Только могучим напряжением он раз за разом умудрялся возвращать это важное назад, но надолго ли его хватит, Ровный не знал.
Остальной отряд ощущал себя не лучше. Опытные, побывавшие в переделках инквизиторы, судя по всему, держались бодрее: Быхов, тот даже звезды успевал рассматривать. Один Понтекорво выглядел не напуганным, а всего лишь настороженным. Ну да дед на поверку оказался крепкий, как многожильный кабель.
Гроза так и не пришла.
Жирная дневная жара, общая тягость, разлитая в воздухе, обещали едва не бурю, ночь доказала, что обещания были ложными. Правда, духота и не подумала пропадать, теперь густо мешаясь с затхлыми запахами брошенного жилья. Пусть и недавно брошенного, но совершенно точно – навсегда. Отвратительный коктейль.

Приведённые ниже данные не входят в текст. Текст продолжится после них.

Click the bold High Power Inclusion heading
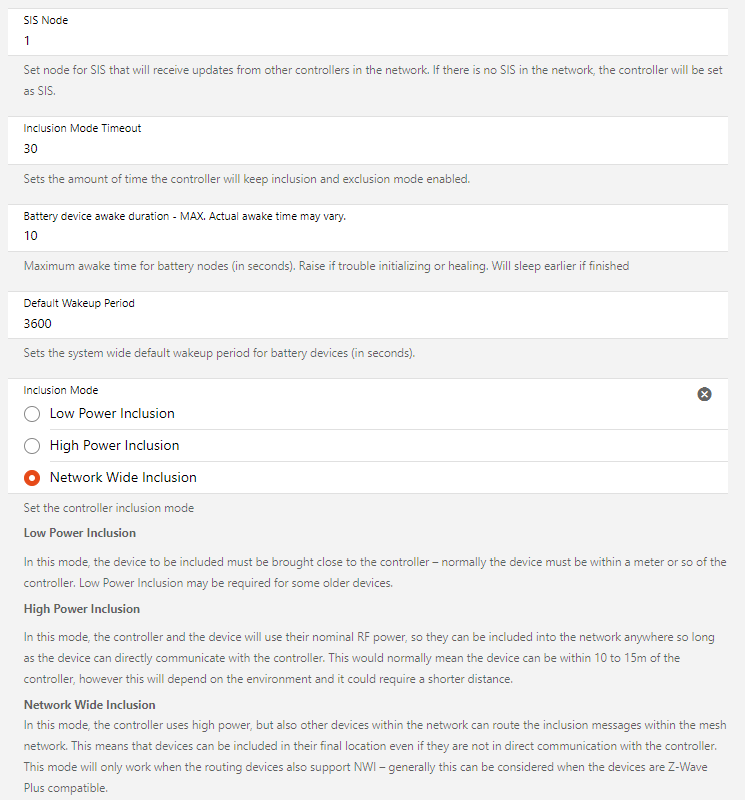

Товарищи крались вперед, к цели, известной одному художнику. Тот не поделился особенностями местной топографии, а его никто и не расспросил. В самом деле, зачем? Что бы он сказал в ответ людям, которые никогда не бывали в настоящем, недавно еще живом городе родом из глубокой старины? Ландшафт настолько выбивался из всего жизненного опыта, что обычное на незнакомой местности: прямо по проспекту, третий перекресток направо и дальше до бульвара – в данном случае совершенно не работало и не сработало бы. Поэтому все шли за стариком в колонну по одному, избавив его от ненужных пояснений.
«Это вам не по Неаполю прогуливаться вместе с гидом», – пронеслось в мозгу Ровного, не оставив, впрочем, никакого следа.

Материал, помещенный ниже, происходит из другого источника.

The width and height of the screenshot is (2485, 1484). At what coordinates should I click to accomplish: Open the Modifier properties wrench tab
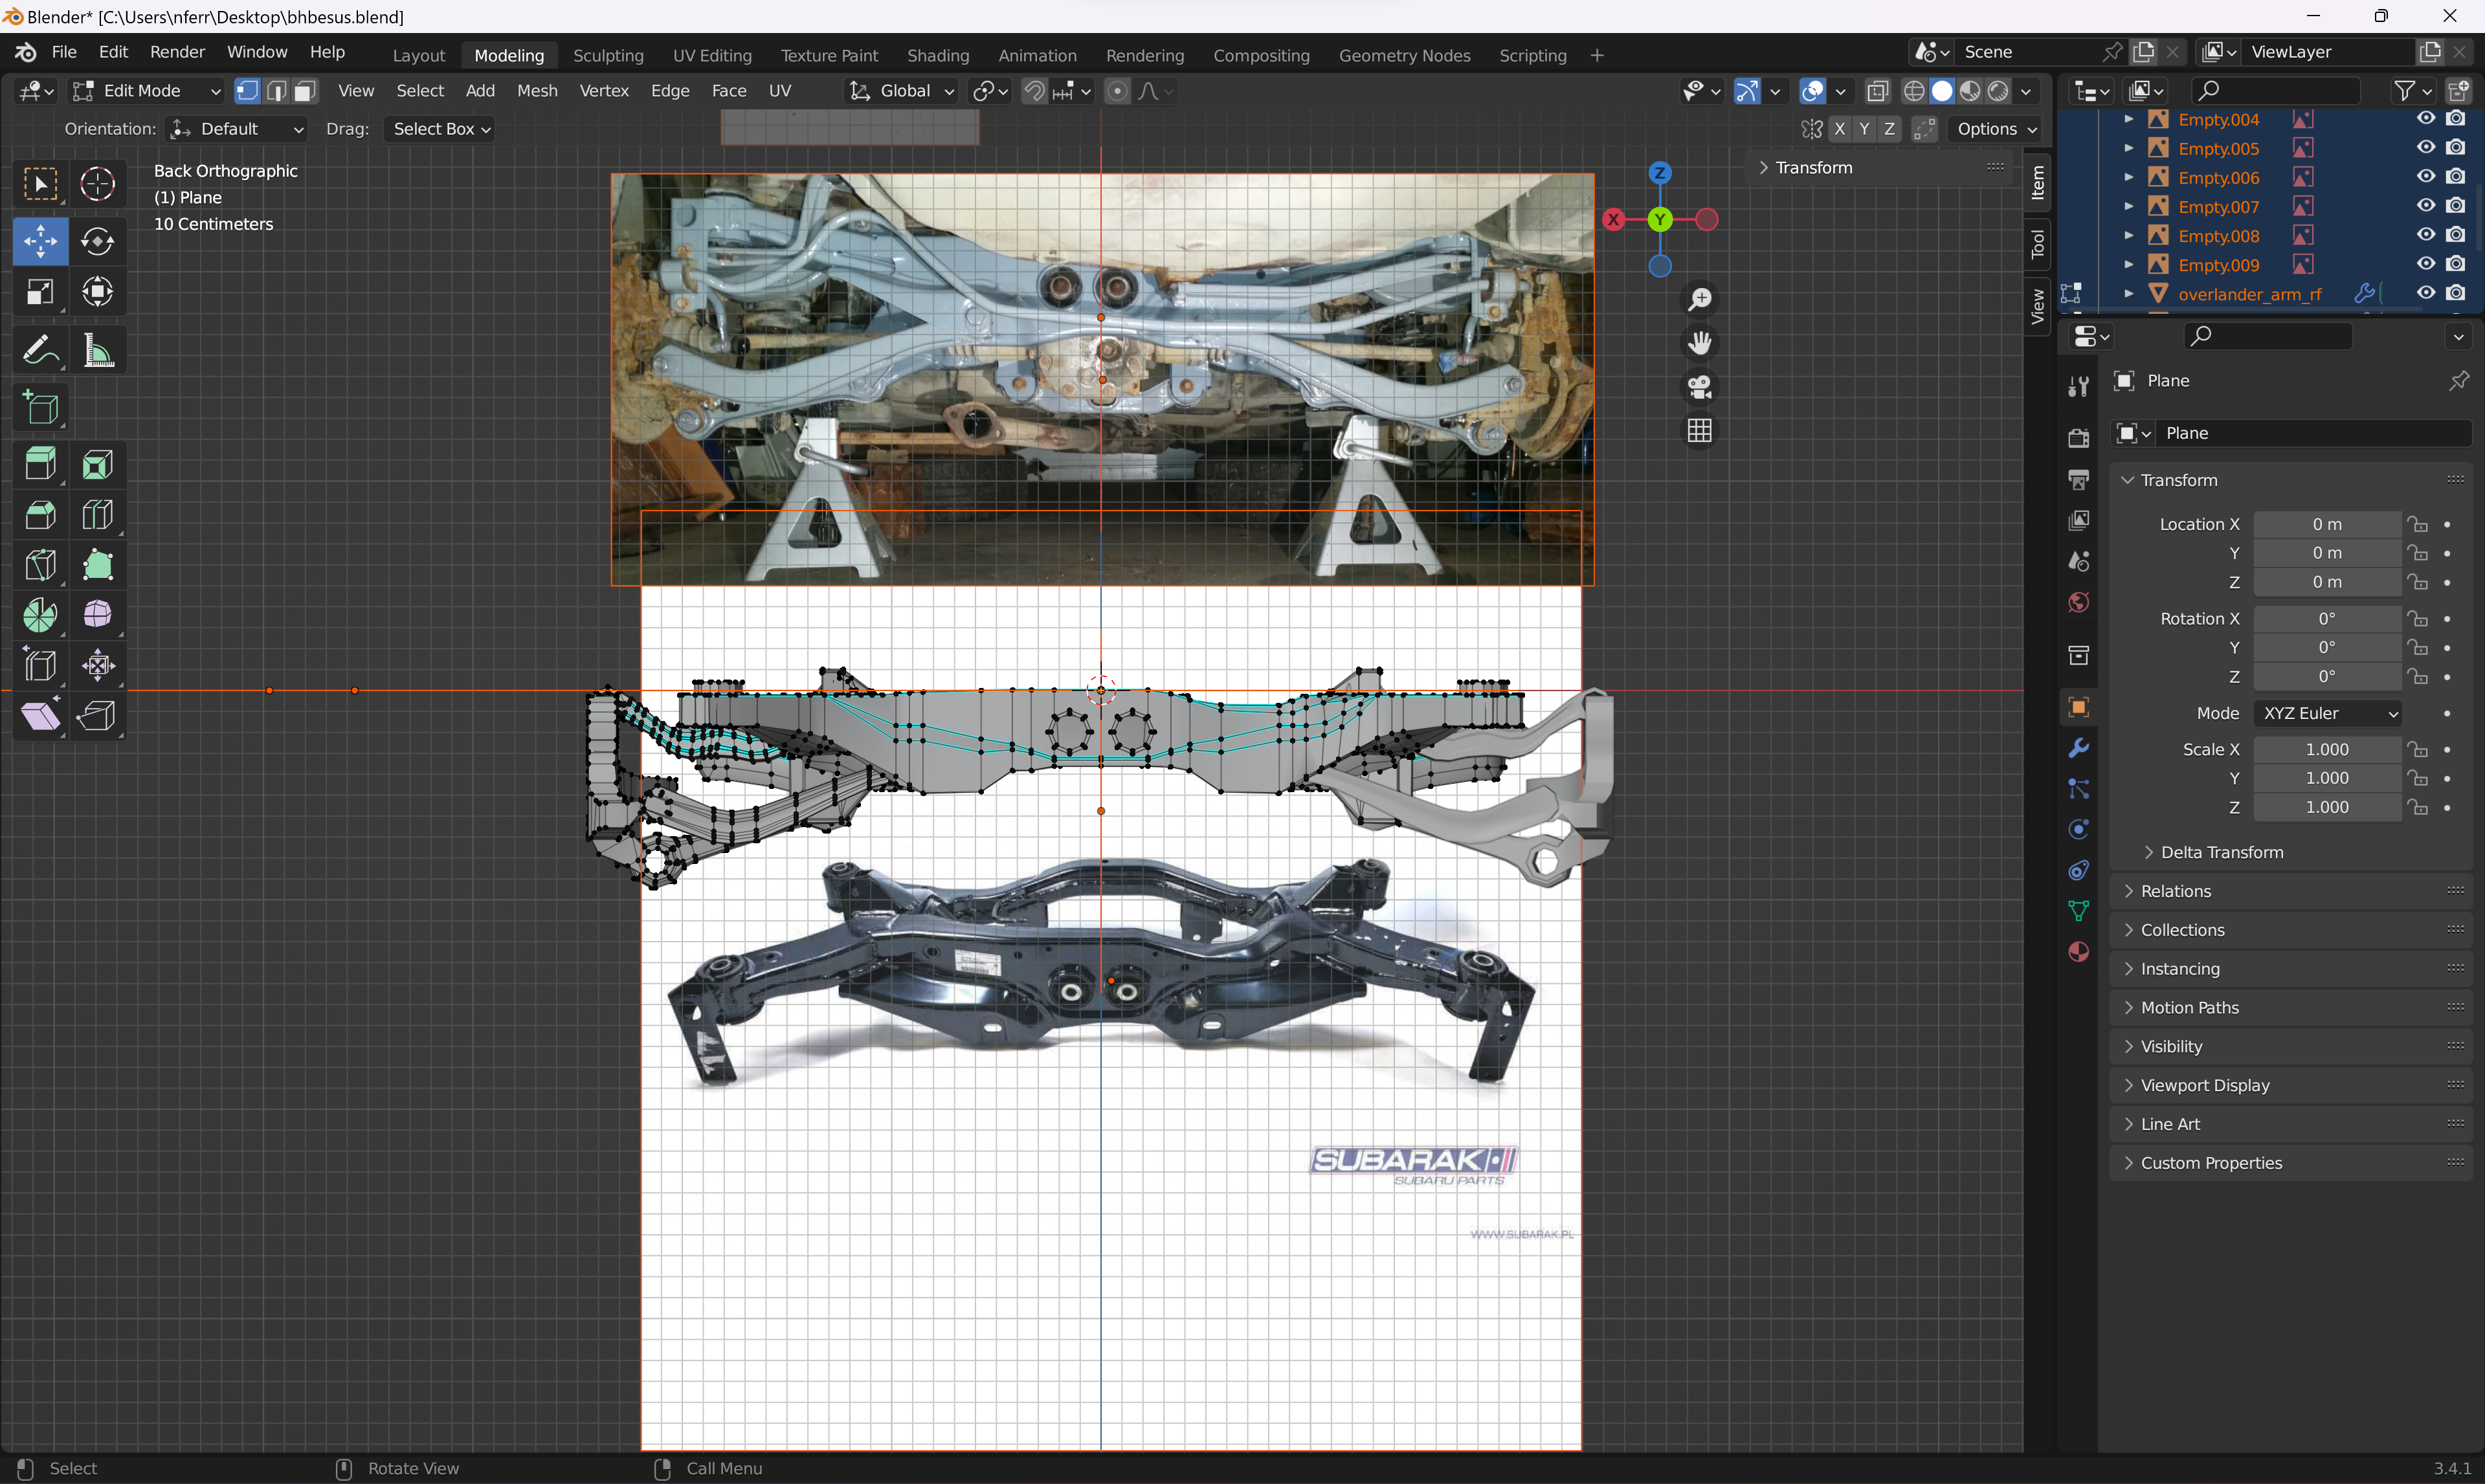click(x=2078, y=749)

Ненужных пояснений касательно маршрута Понтекорво давать не приходилось, зато перед каждым переулком Бецкий ворчал:
– Быхов, почему ты не догадался взять ночники?
– Ты умный, вот сам бы и догадался, – также типично отвечал капитан.

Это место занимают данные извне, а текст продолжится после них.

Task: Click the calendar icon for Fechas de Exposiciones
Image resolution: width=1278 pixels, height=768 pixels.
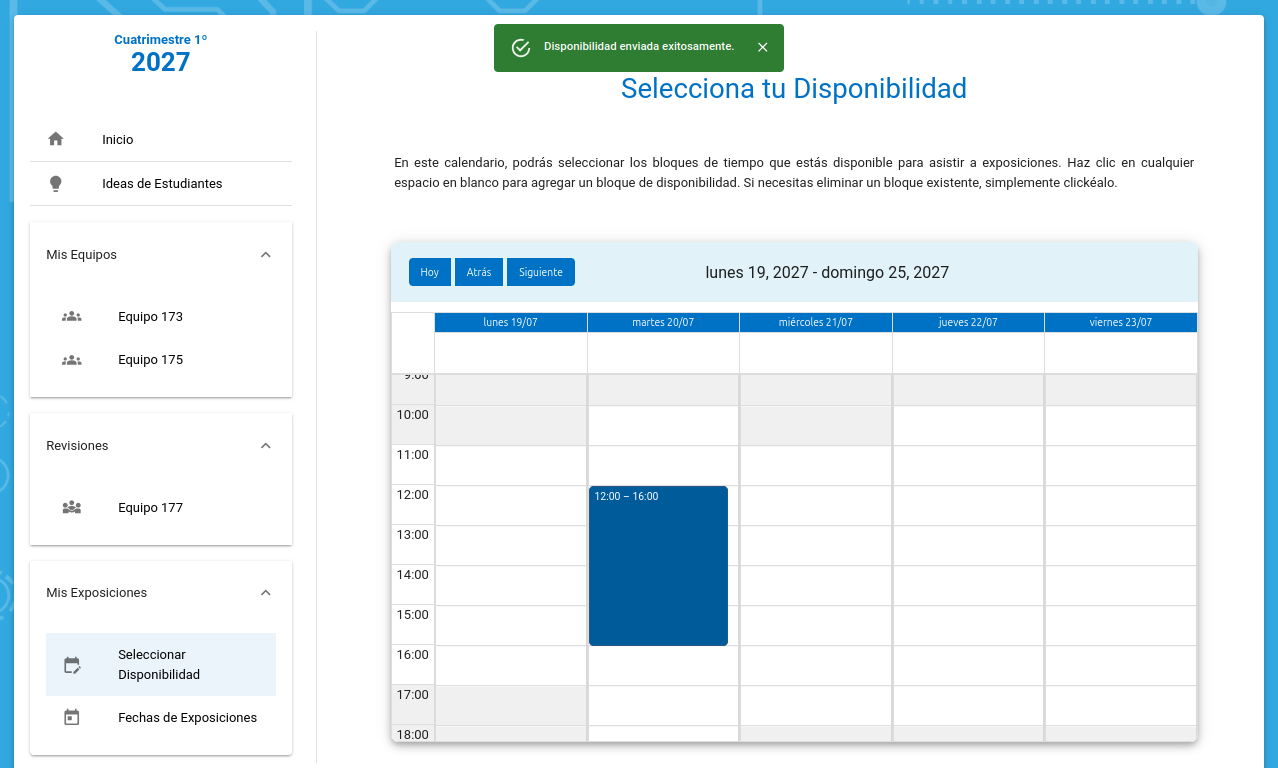Action: pos(71,718)
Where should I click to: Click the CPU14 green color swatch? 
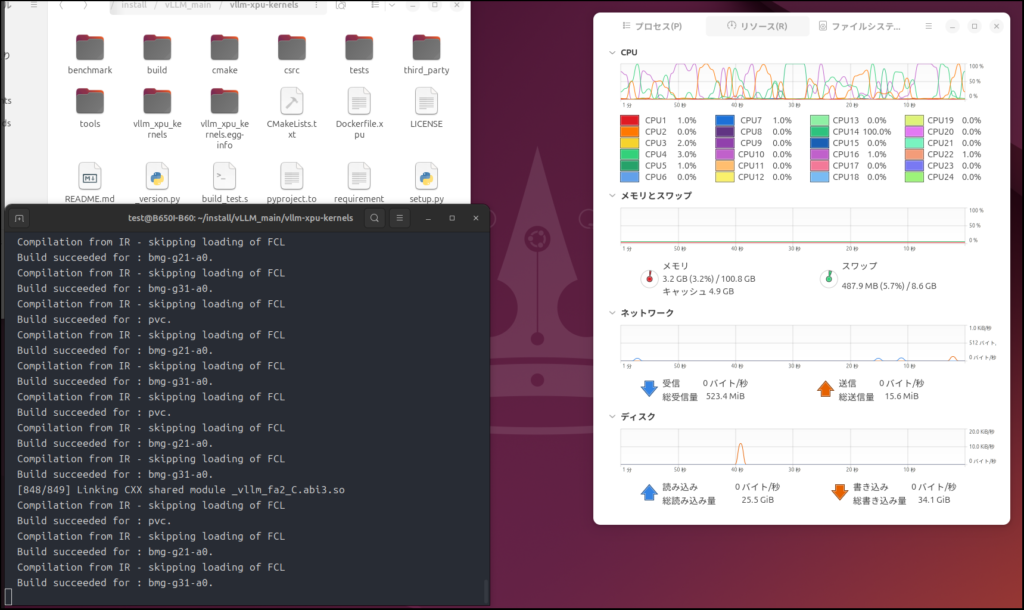(820, 131)
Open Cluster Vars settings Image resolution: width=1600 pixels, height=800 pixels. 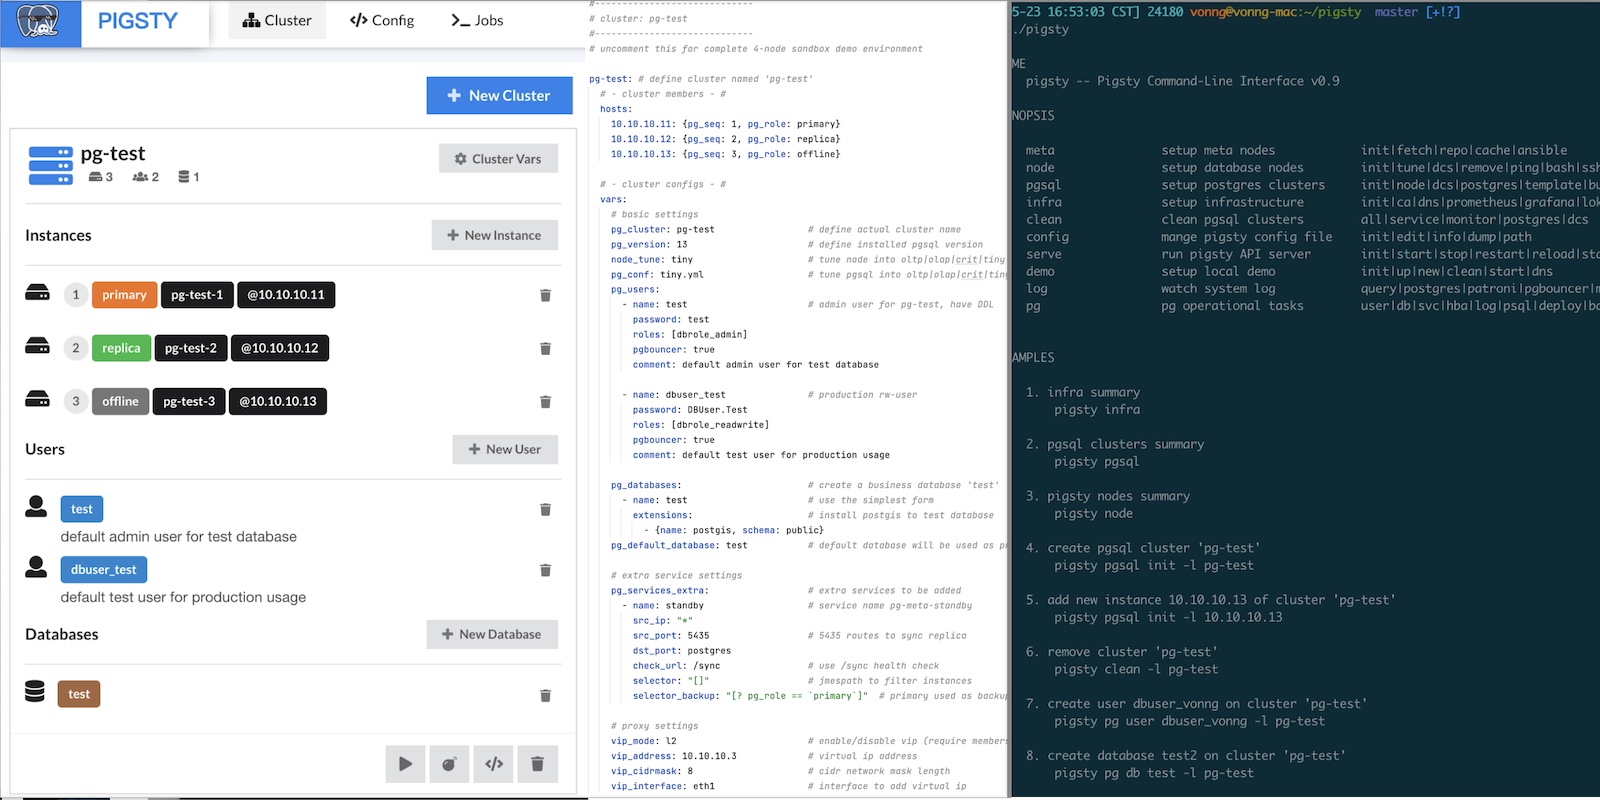(x=498, y=158)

– Ну, твою мать, теперь как у негра под мышкой…
Так они и шли: впереди художник, за ним – Ровный, а позади – чекисты. Украдкой, прижимаясь к домам, туда, куда не доставал свет луны, и мимо открытых ворот или провалов боковых улиц – стремительной перебежкой. Правда, антиквар сомневался, что тень и вообще – все эти тактикульные предосторожности, укроют их от глаз нынешних хозяев города. Жила в нем и смутная надежда, что все это не более чем дурацкий, почти ребяческий променад по ночной заброшенке, где в конце, после литров истраченного впустую адреналина, их ждут пустота и разочарование. Мол, и чего таскались, обычные старые развалины.
Вот только против всех законов природы их окружали вовсе не развалины. А на небе не было спутников. И вели в город минимум три следа. То есть он не мог быть совершенно пуст. О характере теперешнего населения все присутствующие были осведомлены на личном опыте. Но, может, все-таки пронесет? Это же ненормально, а значит, просто не может происходить в реальности.
– Стойте! – художник поднял руку, едва отряд миновал очередной перекресток.
– Что? – прошипел над плечом Ровного капитан.